労働基準法が改正されます 〜平成22年4月1日から施行〜
主な改正のポイント
改正のポイントは、次の1〜4です。
- 「時間外労働の限度に関する基準」の改正(限度時間を超える時間外労働の労使による削減
- 法定割増賃金率の引上げ
- 代替休暇制度の導入
- 時間単位年休の導入
1. 「時間外労働の限度に関する基準」の改正(限度時間を超える時間外労働の労使による削減)

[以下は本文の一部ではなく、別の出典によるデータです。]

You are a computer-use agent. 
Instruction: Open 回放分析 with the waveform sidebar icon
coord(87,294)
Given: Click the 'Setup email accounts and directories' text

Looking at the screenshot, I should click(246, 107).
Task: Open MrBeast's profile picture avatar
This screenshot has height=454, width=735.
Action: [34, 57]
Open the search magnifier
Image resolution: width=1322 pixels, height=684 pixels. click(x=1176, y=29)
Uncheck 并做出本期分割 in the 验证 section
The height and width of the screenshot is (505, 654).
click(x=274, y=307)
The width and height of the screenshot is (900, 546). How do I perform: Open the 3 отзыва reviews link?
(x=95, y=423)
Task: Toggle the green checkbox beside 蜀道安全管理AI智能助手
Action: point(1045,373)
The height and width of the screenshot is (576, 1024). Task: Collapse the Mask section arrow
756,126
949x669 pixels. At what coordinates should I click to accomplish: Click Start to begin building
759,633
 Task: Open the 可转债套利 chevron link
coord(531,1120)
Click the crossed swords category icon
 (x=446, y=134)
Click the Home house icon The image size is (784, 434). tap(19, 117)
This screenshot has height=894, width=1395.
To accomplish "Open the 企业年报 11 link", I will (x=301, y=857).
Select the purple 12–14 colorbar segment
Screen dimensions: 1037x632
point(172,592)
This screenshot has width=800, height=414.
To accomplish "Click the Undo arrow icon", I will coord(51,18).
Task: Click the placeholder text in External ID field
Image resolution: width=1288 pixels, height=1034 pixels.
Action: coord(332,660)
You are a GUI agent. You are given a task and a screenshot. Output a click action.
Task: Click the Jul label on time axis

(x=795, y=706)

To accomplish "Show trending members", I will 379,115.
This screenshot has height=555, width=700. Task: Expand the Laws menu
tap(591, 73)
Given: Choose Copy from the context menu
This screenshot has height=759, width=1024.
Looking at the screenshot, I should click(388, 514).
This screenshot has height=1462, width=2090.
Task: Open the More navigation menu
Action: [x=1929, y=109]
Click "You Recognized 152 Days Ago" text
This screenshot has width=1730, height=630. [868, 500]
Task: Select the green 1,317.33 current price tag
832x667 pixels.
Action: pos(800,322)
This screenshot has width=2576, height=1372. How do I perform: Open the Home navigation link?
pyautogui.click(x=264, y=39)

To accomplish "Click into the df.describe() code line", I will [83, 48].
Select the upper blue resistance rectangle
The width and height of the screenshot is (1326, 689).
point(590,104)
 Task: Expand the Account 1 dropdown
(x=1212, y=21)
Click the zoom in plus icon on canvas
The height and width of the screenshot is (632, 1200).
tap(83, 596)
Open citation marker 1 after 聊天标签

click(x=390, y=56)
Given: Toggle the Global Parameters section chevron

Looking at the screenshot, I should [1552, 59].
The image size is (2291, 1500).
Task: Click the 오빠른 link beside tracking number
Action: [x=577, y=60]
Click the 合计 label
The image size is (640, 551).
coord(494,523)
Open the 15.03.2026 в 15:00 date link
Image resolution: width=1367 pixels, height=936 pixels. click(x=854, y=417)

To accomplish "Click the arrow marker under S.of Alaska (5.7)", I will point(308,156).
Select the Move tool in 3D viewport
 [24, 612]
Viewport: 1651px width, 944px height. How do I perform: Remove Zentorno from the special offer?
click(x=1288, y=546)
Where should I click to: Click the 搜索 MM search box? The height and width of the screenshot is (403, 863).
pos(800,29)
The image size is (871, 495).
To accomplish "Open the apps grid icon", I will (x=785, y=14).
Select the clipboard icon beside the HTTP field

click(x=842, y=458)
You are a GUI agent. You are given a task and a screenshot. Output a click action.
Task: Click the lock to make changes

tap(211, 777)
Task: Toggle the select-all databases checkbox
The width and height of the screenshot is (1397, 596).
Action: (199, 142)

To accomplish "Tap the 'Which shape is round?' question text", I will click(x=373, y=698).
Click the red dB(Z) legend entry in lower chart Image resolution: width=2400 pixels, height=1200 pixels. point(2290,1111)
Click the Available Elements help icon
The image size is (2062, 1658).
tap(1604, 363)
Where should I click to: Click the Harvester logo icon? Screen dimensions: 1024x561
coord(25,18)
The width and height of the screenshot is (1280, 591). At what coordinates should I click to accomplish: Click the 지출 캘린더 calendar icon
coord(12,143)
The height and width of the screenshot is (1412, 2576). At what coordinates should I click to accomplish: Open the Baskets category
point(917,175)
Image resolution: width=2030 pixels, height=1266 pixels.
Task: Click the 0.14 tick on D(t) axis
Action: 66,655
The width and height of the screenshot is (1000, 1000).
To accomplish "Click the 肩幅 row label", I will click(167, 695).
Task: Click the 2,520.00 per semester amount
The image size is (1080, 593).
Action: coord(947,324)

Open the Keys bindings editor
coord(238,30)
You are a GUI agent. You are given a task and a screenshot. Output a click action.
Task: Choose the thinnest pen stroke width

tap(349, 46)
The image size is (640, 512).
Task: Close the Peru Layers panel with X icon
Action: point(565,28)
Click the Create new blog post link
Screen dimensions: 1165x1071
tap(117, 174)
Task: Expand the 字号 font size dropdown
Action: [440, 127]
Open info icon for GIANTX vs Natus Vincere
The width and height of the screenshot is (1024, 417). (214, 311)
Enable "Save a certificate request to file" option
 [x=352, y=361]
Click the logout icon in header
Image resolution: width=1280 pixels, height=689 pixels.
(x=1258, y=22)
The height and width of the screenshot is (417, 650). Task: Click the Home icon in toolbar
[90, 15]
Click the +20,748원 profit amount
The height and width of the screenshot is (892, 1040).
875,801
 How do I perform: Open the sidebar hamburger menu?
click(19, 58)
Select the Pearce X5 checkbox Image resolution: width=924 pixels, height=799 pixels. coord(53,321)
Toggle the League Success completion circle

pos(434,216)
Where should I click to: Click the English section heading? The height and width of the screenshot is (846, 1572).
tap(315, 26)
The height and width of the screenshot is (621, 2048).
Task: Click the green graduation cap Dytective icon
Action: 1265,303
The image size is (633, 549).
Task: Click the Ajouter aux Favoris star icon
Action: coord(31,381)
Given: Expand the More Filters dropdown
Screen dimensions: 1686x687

「時間外労働の限度に関する基準」が改正され、労使当事者は限度時間を超える時間外労働に対する割増賃金率を引き上げるよう努めること等とされます。
限度時間を超える時間外労働の労使による削減
労使の努力によって限度時間を超える時間外労働に係る割増賃金率を引き上げること等により、限度時間を超える時間外労働を抑制することとしたもの
【改正内容】
- 労使当事者は、特別条項付き時間外労働協定を締結する場合には、限度時間を超える時間外労働をできる限り短くするように努めなければならないものとすること
- 特別条項付き協定では、限度時間を超える時間外労働に係る割増賃金率を定めなければないないものとすること
- この限度時間を超える時間外労働に係る割増賃金率を定めるに当たっては、法定割増賃金率(25%)を超える率とするように努めなければならないものとすること
2. 法定割増賃金率の引上げ
月60時間を超える法定時間外労働に対して、使用者は50%以上の率で計算した割増賃金を支払わなければなりません。
法定割増賃金率の引上げ
割増賃金による使用者の経済的負担を加重することによって特に長い時間外労働を強力に抑制することを目的としたもの
【改正内容】
- 1ヶ月60時間を超える時間外労働に係る法定割増賃金率を現行の「25%以上の率」から「50%以上の率」へ引上げ
- 中小企業については、当分の間、適用猶予(次の(注)をご覧ください)
(注) 2の適用が猶予される中小企業について
- 中小企業に該当するか否かは、「資本金の額または出資の総額」と「常時使用する労働者の数」で判断されます。
- 事業場単位ではなく、企業単位で判断されます。
- 法の施行3年経過後に改めて検討することとされています。
3. 代替休暇制度の創設
引上げ分の割増賃金の代わりに有給の休暇を付与する制度(代替休暇)を設けることができます。
代替休暇
特に長い時間外労働をさせた労働者に休息の機会を与えることを目的として、月60時間を超えて時間外労働を行わせた労働者について、労使協定により、今回の改正による引上げ分の割増賃金の支払に代えて有給の休暇を与えることができることとしたもの
4時間単位年休の創設
労使協定により年次有給休暇を時間単位で付与することができるようになります。
時間単位年休
年次有給休暇本来の趣旨を踏まえつつ、仕事と生活の調和を図る観点から、年次有給休暇を有効に活用できるようにすることを目的としたもの
【改正内容】
- 現行、年次有給休暇は「日単位」で取得
→事業場で労使協定を結ぶことにより、1年に5日分を限度として「時間単位」で取得することが可能に
【労使協定で定める事項】- 時間単位年休の対象労働者の範囲
- 時間単位年休の日数
- 時間単位年休一日の時間数
- 1時間以外の時間を単位とする場合の時間数
- 改正労働基準法について
http://www.mhlw.go.jp/topics/2008/12/tp1216-1.html - お問い合わせ先
県労働局・労働基準監督署
(注) 限度時間とは?
労働基準法で労働時間は1週40時間、1日8時間までと定められています。
労使で時間外労働協定を結んだ場合は、これを超えて働かせることが可能ですが、「時間外労働の限度に関する基準(平成10年労働省告示第154号)」(限度基準告示)において、一定の限度が定められています。(一部、適用除外あり。)